--- SUPPLIED DATA Enclosed Below ---

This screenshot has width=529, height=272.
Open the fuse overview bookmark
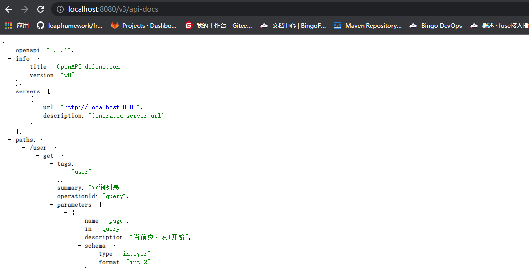pos(499,26)
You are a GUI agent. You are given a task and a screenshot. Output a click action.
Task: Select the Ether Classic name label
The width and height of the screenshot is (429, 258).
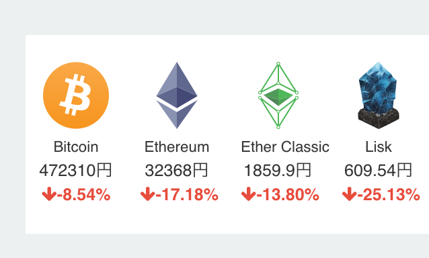pos(285,146)
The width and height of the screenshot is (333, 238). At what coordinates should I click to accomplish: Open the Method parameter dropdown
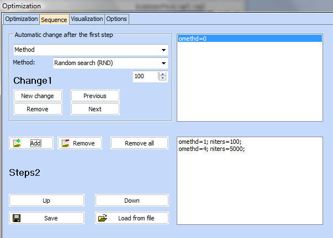[163, 50]
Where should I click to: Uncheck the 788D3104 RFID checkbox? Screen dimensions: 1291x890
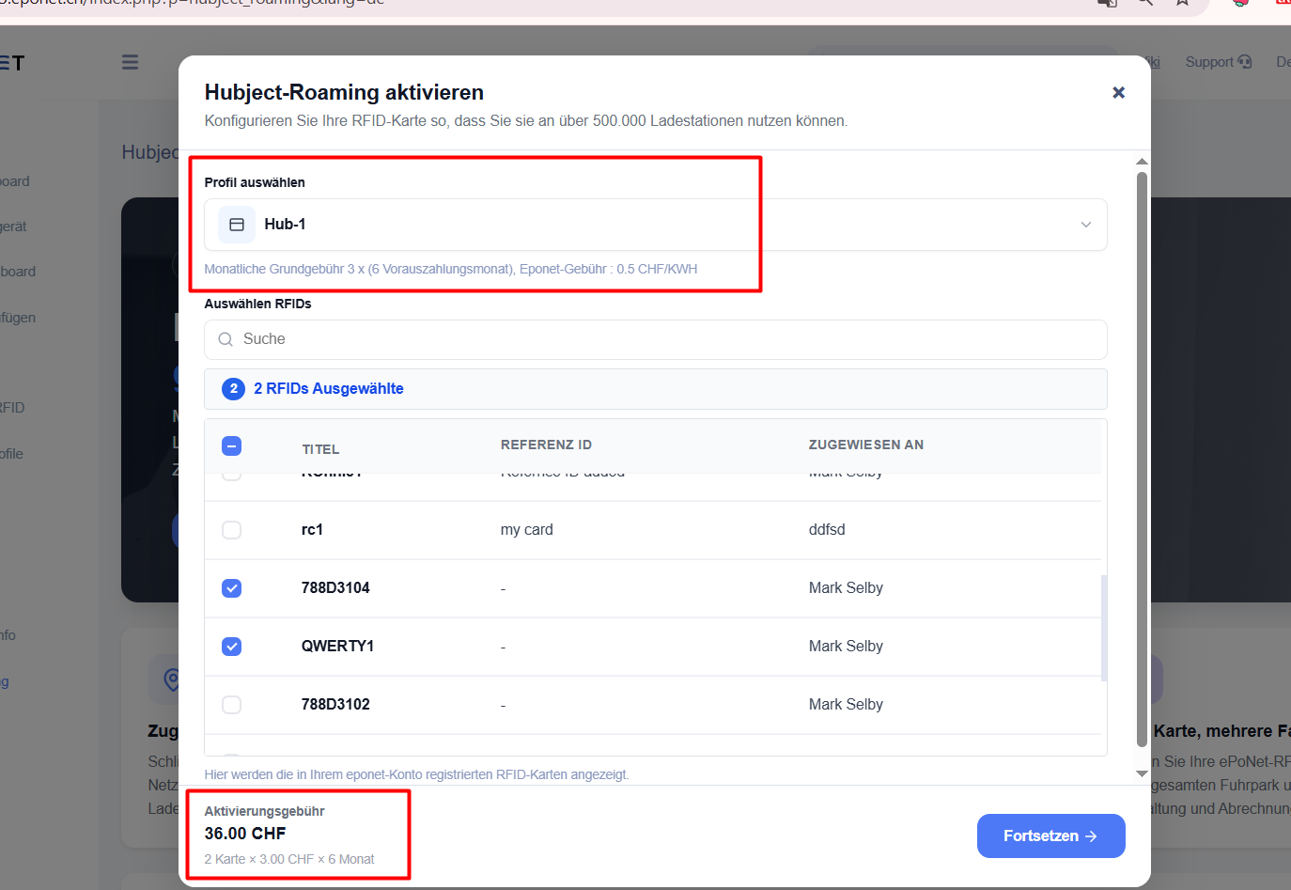(x=232, y=588)
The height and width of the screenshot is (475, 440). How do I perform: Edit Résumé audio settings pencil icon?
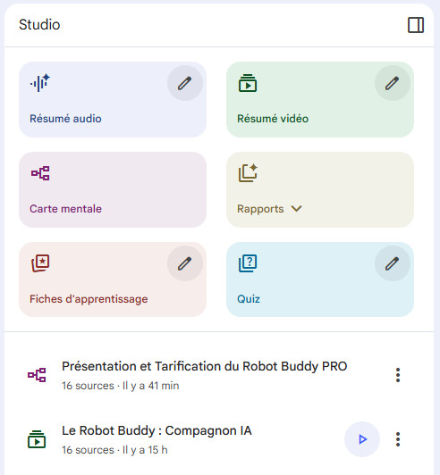click(x=185, y=83)
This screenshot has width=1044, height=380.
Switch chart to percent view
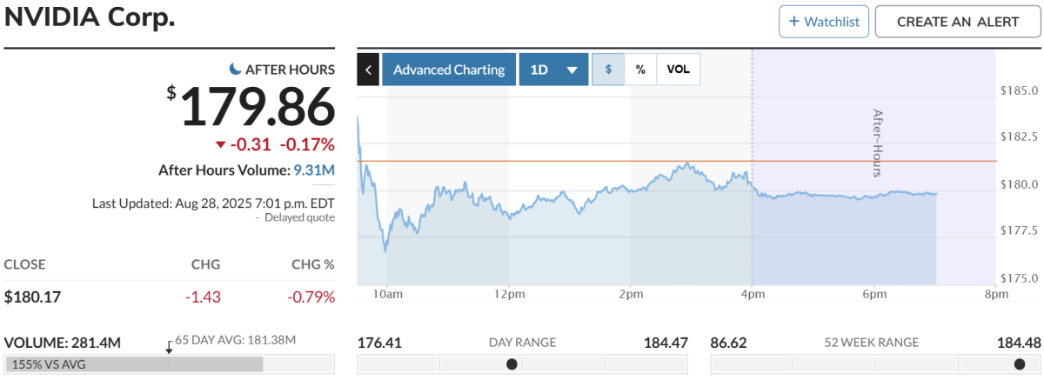[x=640, y=70]
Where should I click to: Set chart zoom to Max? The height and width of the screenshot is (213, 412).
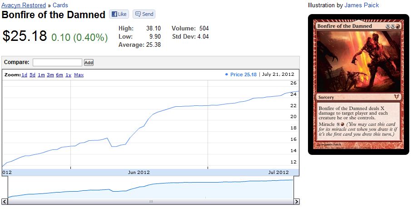click(79, 75)

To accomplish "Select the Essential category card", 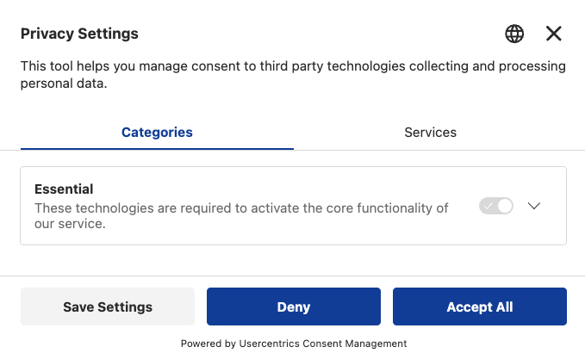I will [293, 234].
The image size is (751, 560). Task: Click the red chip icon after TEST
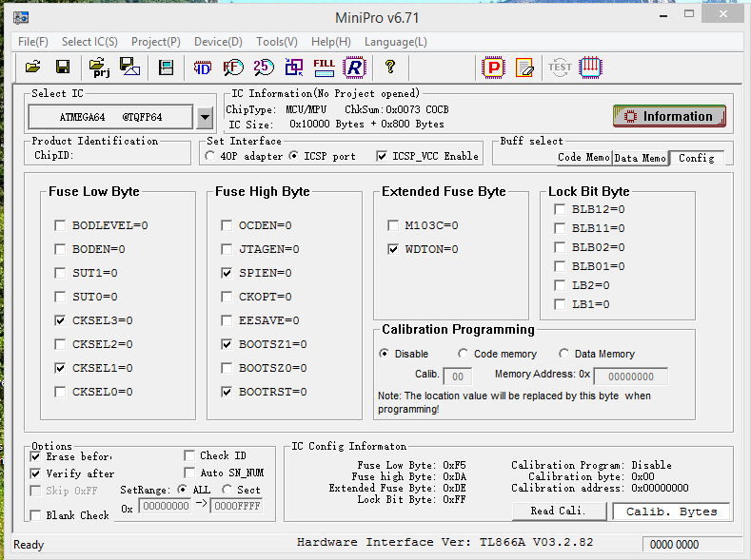click(591, 67)
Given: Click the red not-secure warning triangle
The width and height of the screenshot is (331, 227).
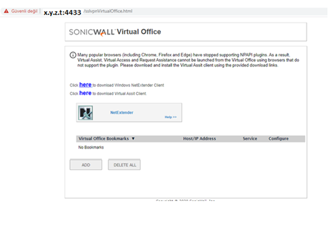Looking at the screenshot, I should click(x=6, y=11).
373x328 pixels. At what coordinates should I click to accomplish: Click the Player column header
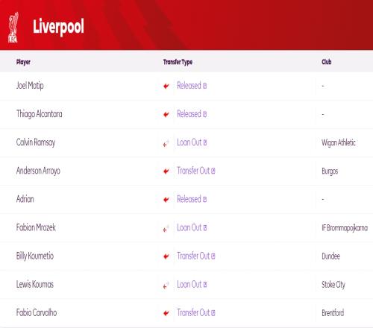23,62
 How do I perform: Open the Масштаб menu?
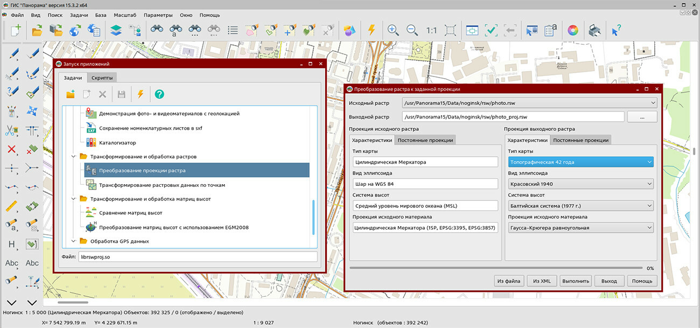pos(124,15)
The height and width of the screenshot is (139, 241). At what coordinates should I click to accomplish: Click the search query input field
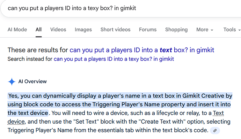120,8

--- End of Enclosed SUPPLIED DATA ---

With the pictures omitted, print precisely the lines from the one with "The height and width of the screenshot is (139, 241)." to the final line of the records, both included.

**SOLUTION FOR THIS PROBLEM**
The height and width of the screenshot is (139, 241). At what coordinates should I click to accomplish: Click the search query input field
120,8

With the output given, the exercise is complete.